La signora Nicolina Ceres è accusata dalla Procura della Repubblica di Trani dell'omicidio premeditato del marito, Caporale Sabino, avvenuto il 18 dicembre 2005.

La signora Ceres, arrestata pochi giorni dopo l'omicidio, rea confessa, ha scelto, su suggerimento del suo difensore, di essere giudicata con il rito abbreviato, celebrato innanzi al Giudice dell'Udienza Preliminare Cons. Maria Teresa Giancaspro, che ha emesso la sentenza il 21 febbraio 2007.

Il Pubblico Ministero, al termine della sua dura requisitoria svolta il 6 febbraio 2007, ha chiesto per la Ceres una condanna a trenta anni di reclusione, il massimo previsto in relazione al reato commesso e al rito prescelto.

L'avv. Michele Vaira, dopo una lunga ed appassionata arringa, durante la quale ha sostenuto la sussistenza delle attenuanti generiche e della provocazione, ha chiesto ed ottenuto dal Giudice una condanna a soli 16 anni di reclusione.

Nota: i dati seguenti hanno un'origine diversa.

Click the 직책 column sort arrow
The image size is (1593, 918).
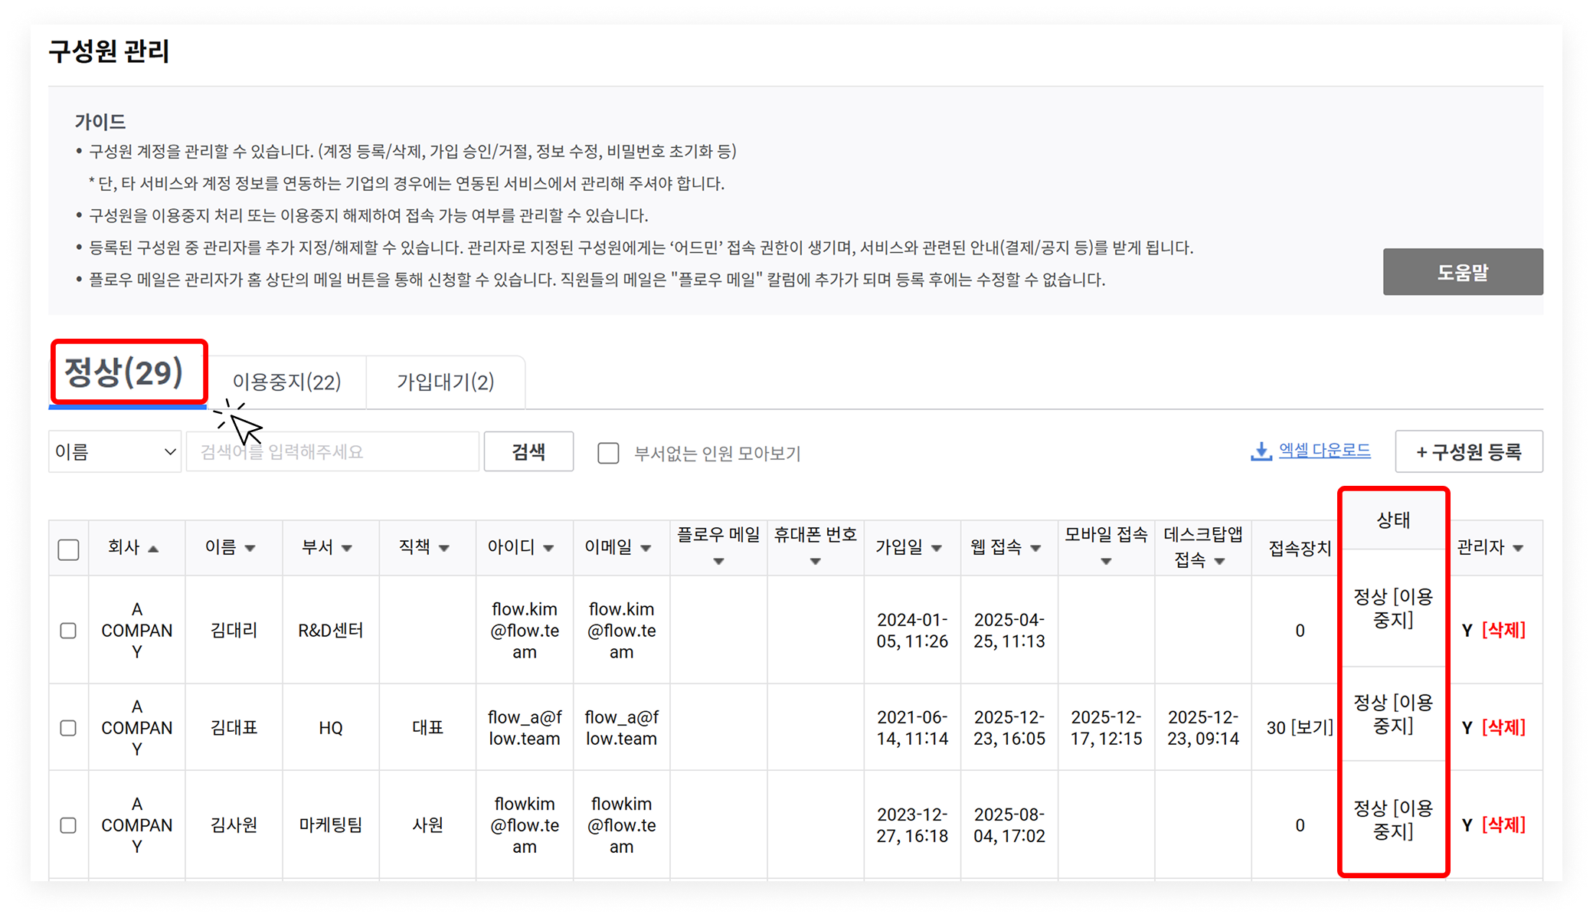(444, 548)
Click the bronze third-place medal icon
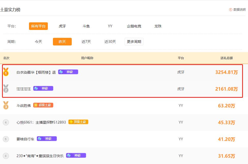 (6, 105)
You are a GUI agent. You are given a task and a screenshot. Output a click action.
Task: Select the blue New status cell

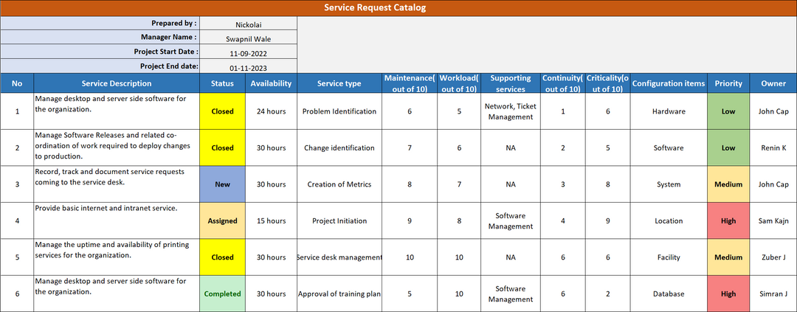[222, 184]
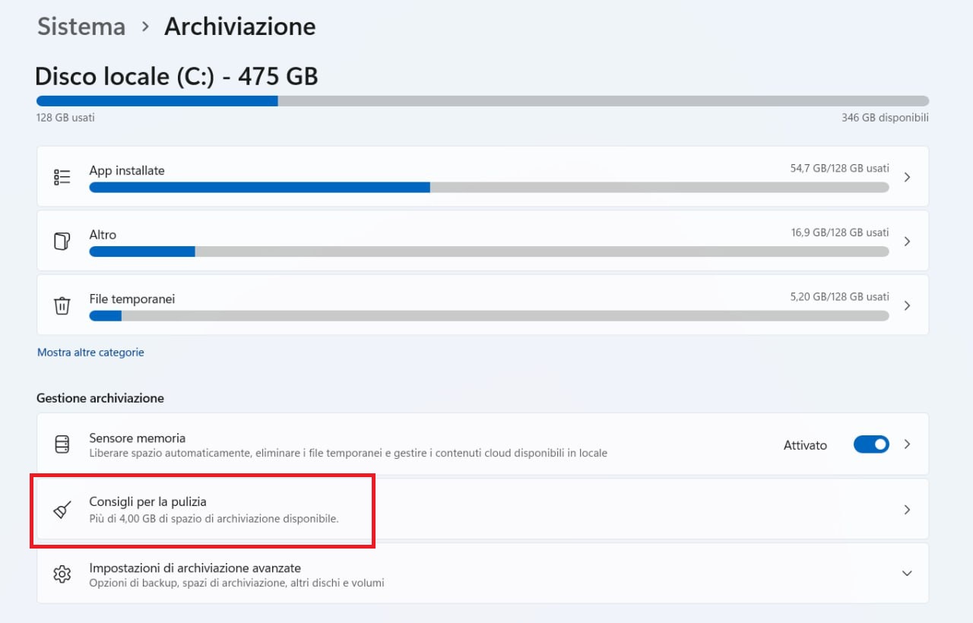Open Sensore memoria settings chevron

907,444
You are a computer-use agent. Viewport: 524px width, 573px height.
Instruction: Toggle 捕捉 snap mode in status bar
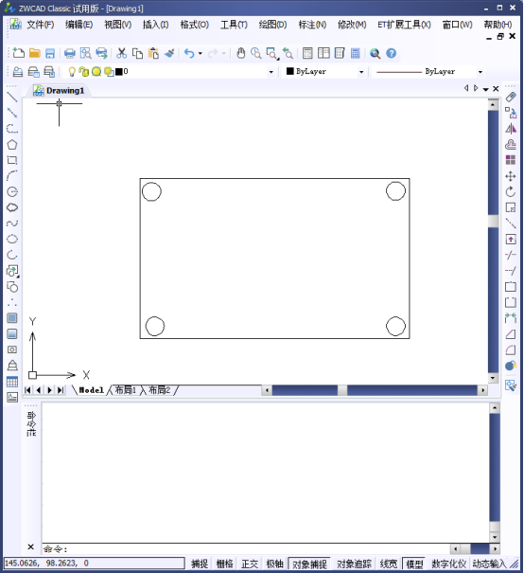200,564
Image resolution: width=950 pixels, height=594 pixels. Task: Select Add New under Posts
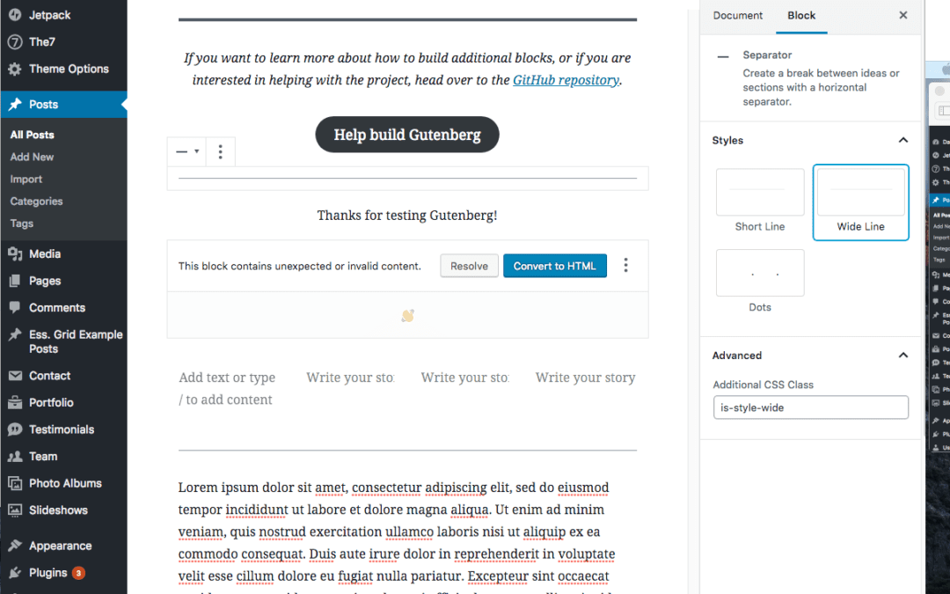[32, 157]
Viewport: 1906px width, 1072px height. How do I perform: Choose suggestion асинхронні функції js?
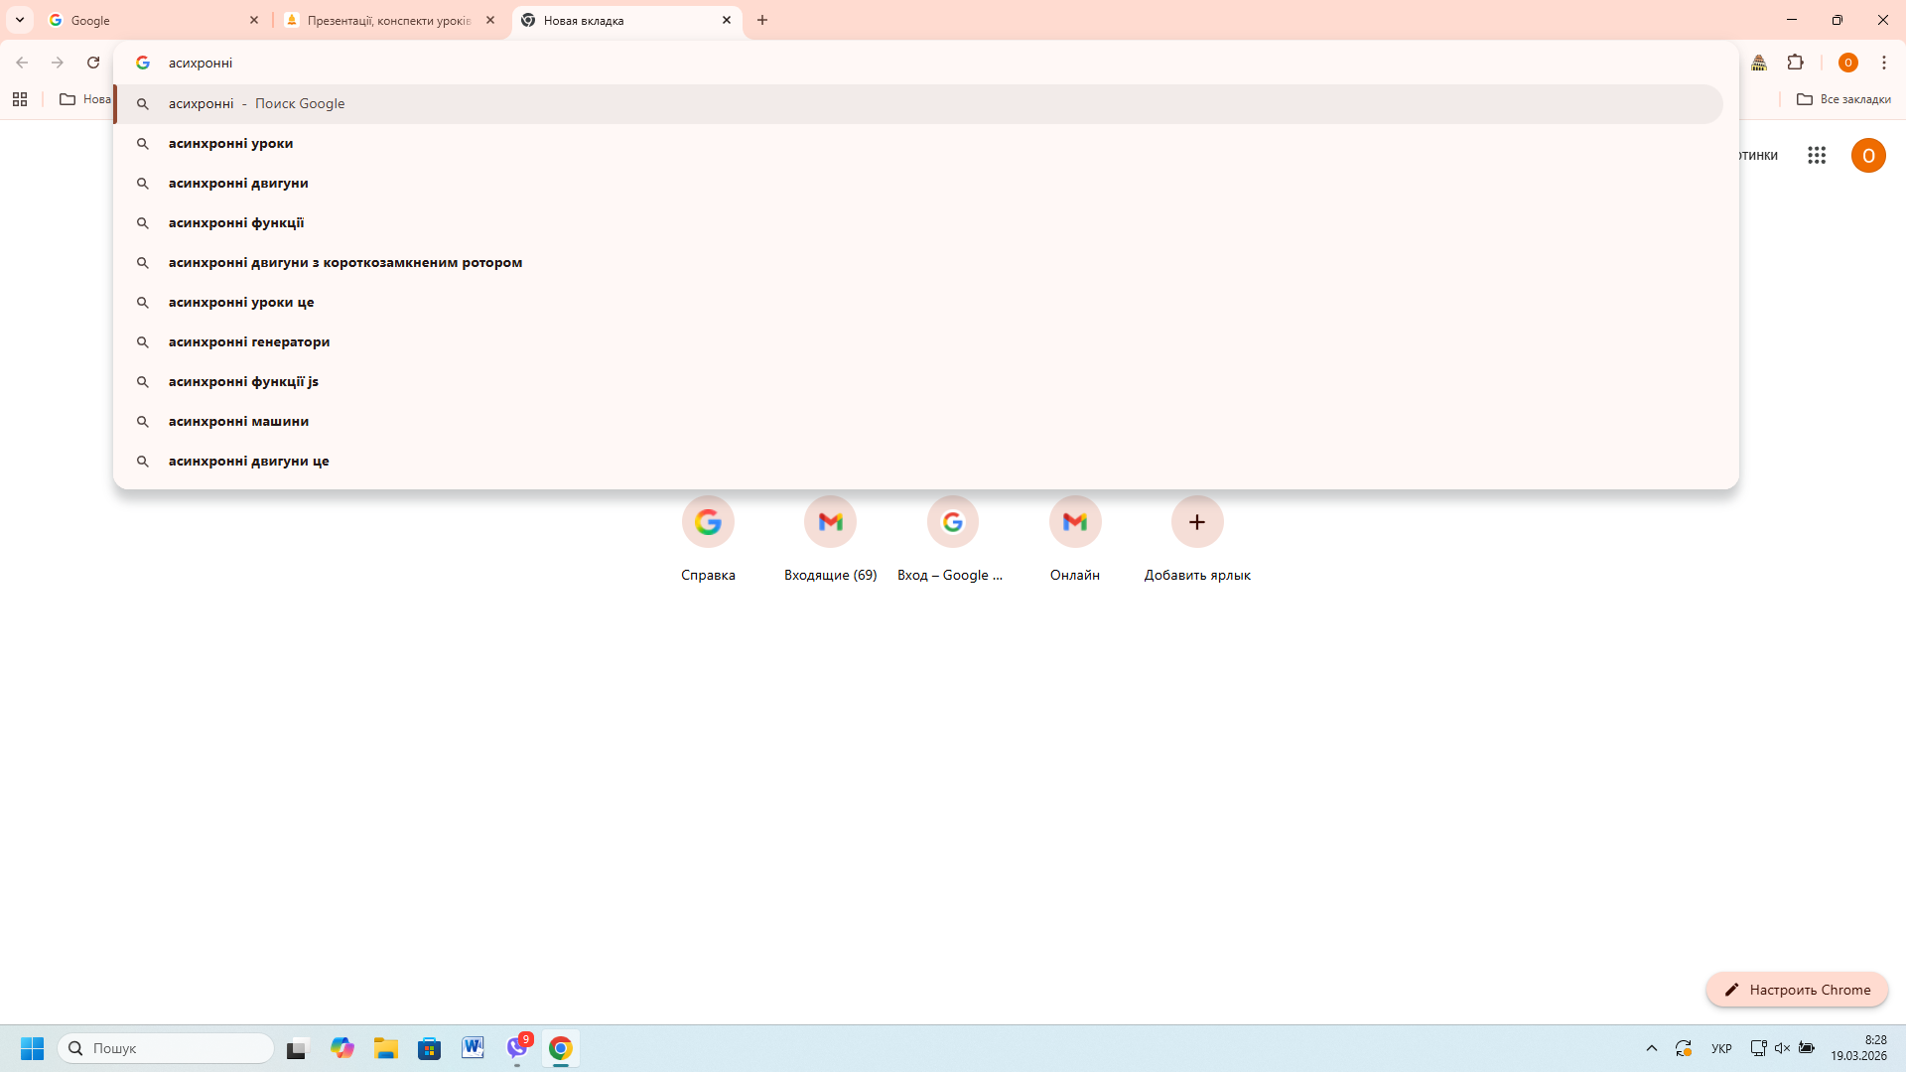point(243,381)
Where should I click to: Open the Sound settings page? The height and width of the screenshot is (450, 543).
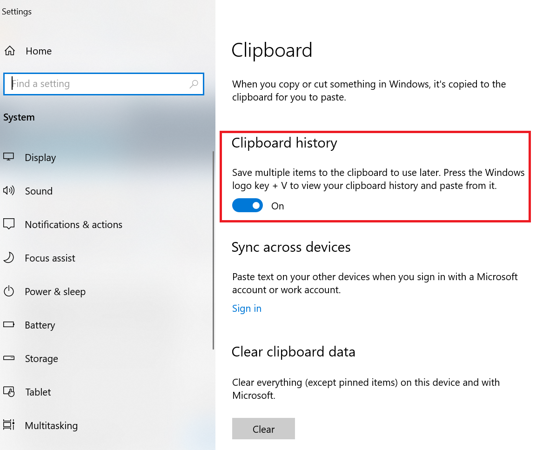pos(39,191)
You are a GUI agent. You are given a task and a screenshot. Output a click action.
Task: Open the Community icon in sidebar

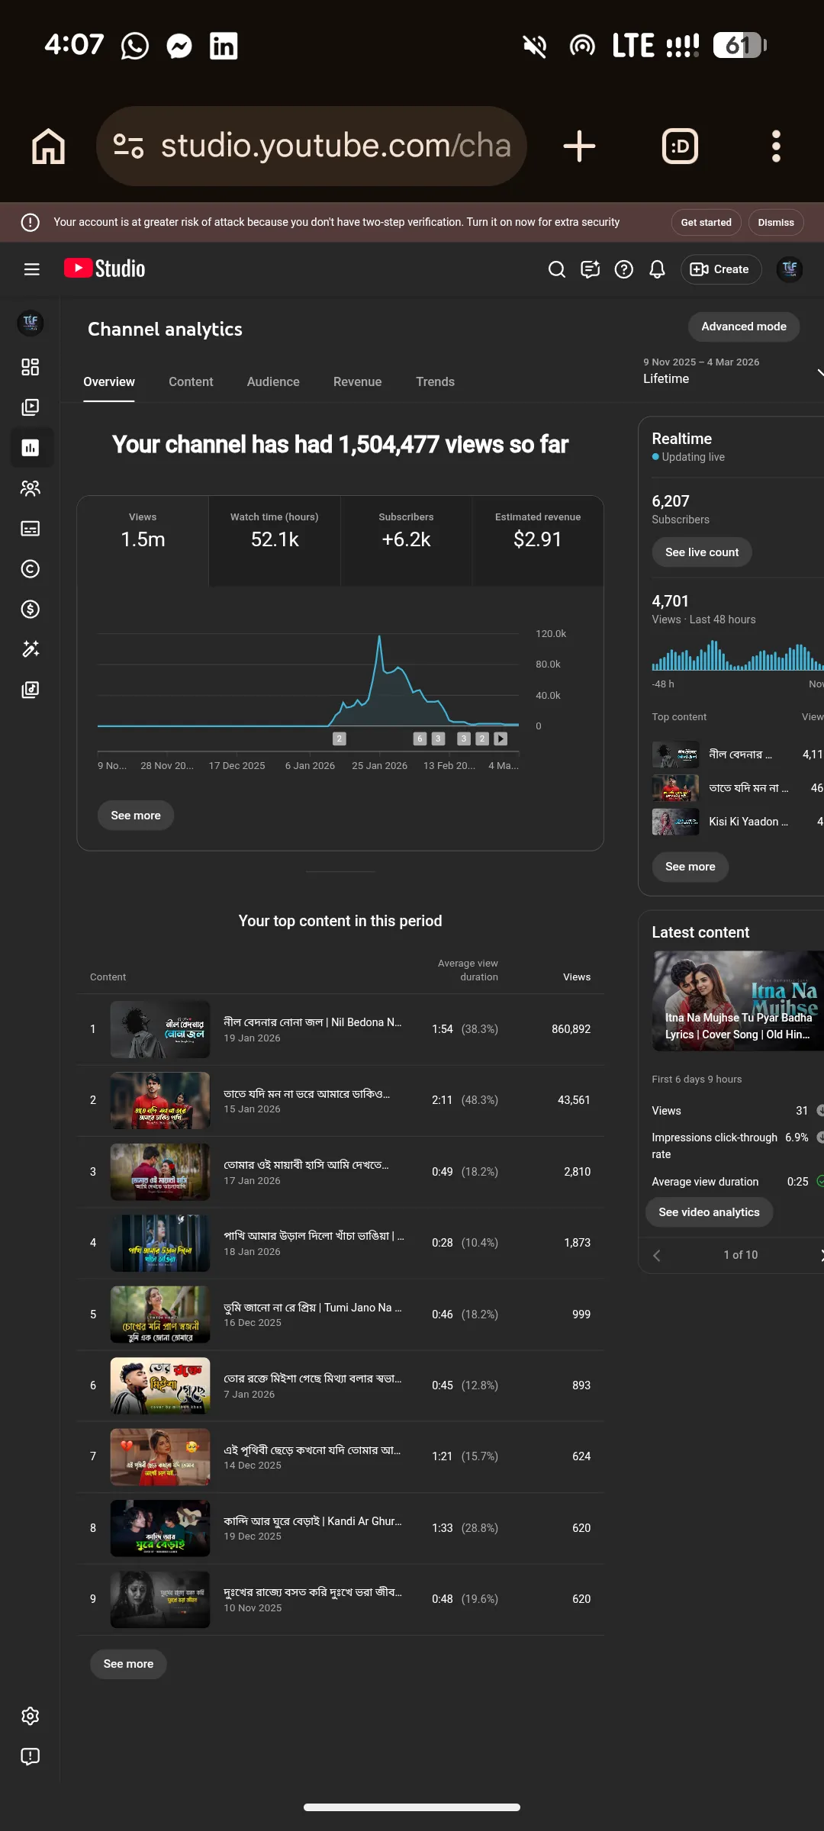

Di fondamentale importanza, ai fini del risultato, si sono rivelate le indagini svolte dalla difesa, che hanno dimostrato un clima di costante maltrattamento, da parte del marito, subito dalla donna e dai due figli.

Tali elementi, unitamente al comportamento processuale dell'imputata, hanno consentito al Giudice di concedere all'imputata le circostanze attenuanti, giudicate equivalenti alla lunga premeditazione, e di irrogare una pena ampiamente inferiore a quella richiesta dal Pubblico Ministero.